___ PASSAGE ___
I'm not going to lie. I am a fan of Leonardo DiCaprio. From "The Departed" to Inception to "Django Unchained," the man has earned his place at the top of the acting pantheon.
And let's face it; Calgaryism always welcomes every visitor to Calgary, the fifth most livable city in the world for five years in a row, with typical, genuine western hospitality. Mr. DiCaprio recently flew to Fort McMurray to carry out some research on Canada's oilsands while he prepares to shoot his new picture, "The Revenant," near Calgary and Vancouver this fall.
So, to Leo, I say: I love your films, I respect your truly remarkable career arc, and I have a lot of respect for your impressive acting abilities. I'm hoping your stay here will be nothing but a positive experience for you. I might add that I know a thing or two about Calgary restaurants and as such I'd love to show you around when you're in Calgary.
___ INPUT DATA ___
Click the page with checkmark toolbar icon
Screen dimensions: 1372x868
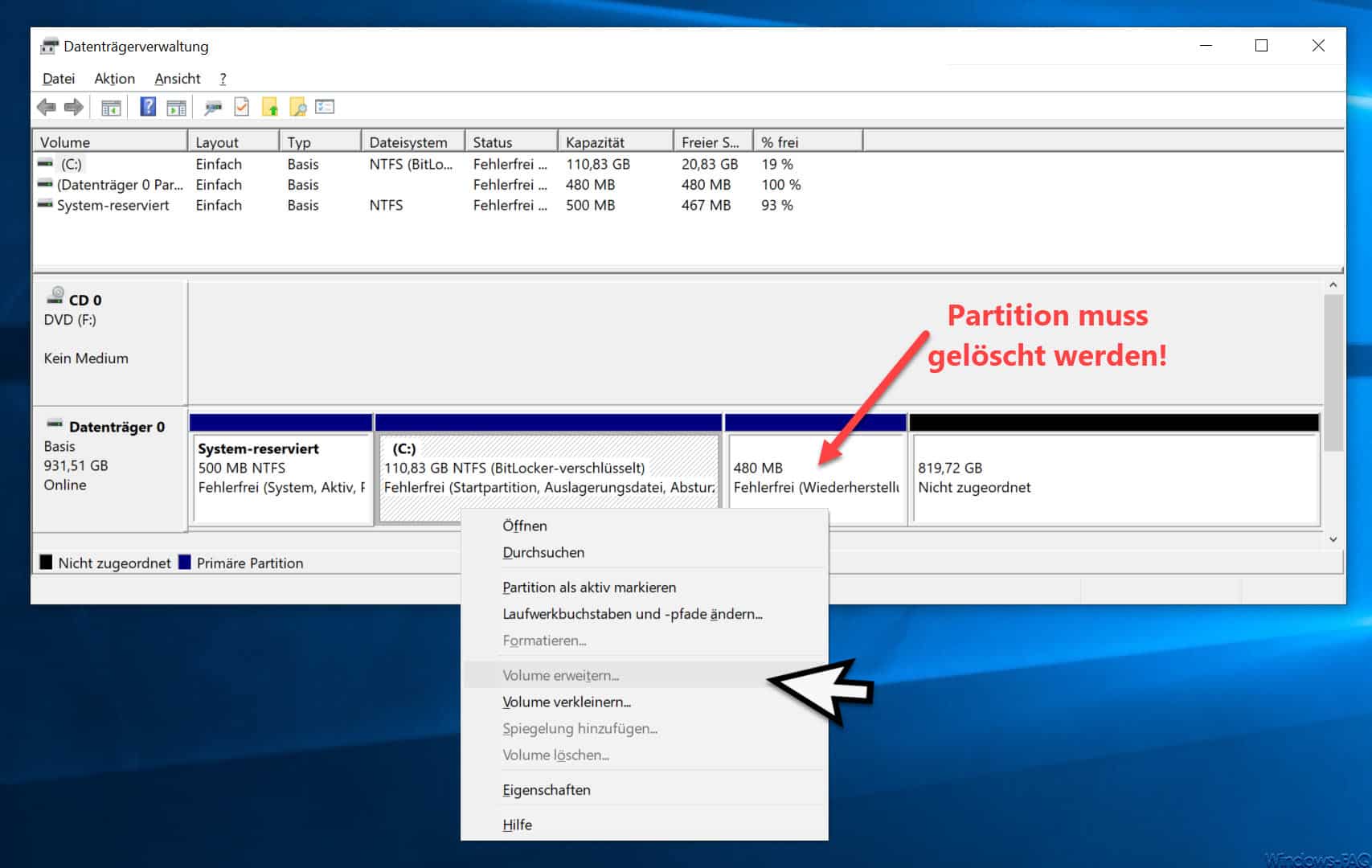tap(242, 106)
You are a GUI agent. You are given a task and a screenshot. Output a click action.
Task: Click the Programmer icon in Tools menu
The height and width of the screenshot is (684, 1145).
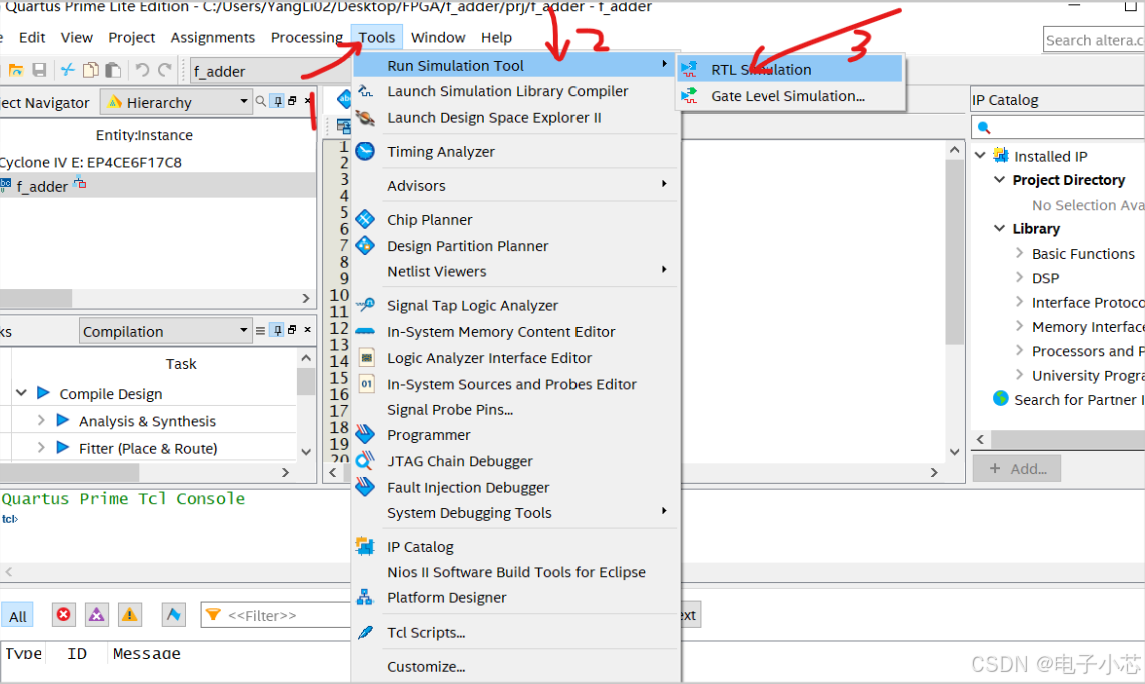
___
[ASSIGNED TASK A]:
Write out the passage starting at "I'm not going" and ending at "Vancouver this fall.", renaming "Mr. DiCaprio" as "Leo" throughout.
[ASSIGNED TASK B]:
Answer these questions from the passage:
(i) Which film is named first in the list of DiCaprio's work?
(ii) To which place did DiCaprio fly to research Canada's oilsands?
(iii) Near which two cities is "The Revenant" to be shot?

[RESPONSE AREA A]:
I'm not going to lie. I am a fan of Leonardo DiCaprio. From "The Departed" to Inception to "Django Unchained," the man has earned his place at the top of the acting pantheon.
And let's face it; Calgaryism always welcomes every visitor to Calgary, the fifth most livable city in the world for five years in a row, with typical, genuine western hospitality. Leo recently flew to Fort McMurray to carry out some research on Canada's oilsands while he prepares to shoot his new picture, "The Revenant," near Calgary and Vancouver this fall.

[RESPONSE AREA B]:
(i) "The Departed"
(ii) Fort McMurray
(iii) Calgary and Vancouver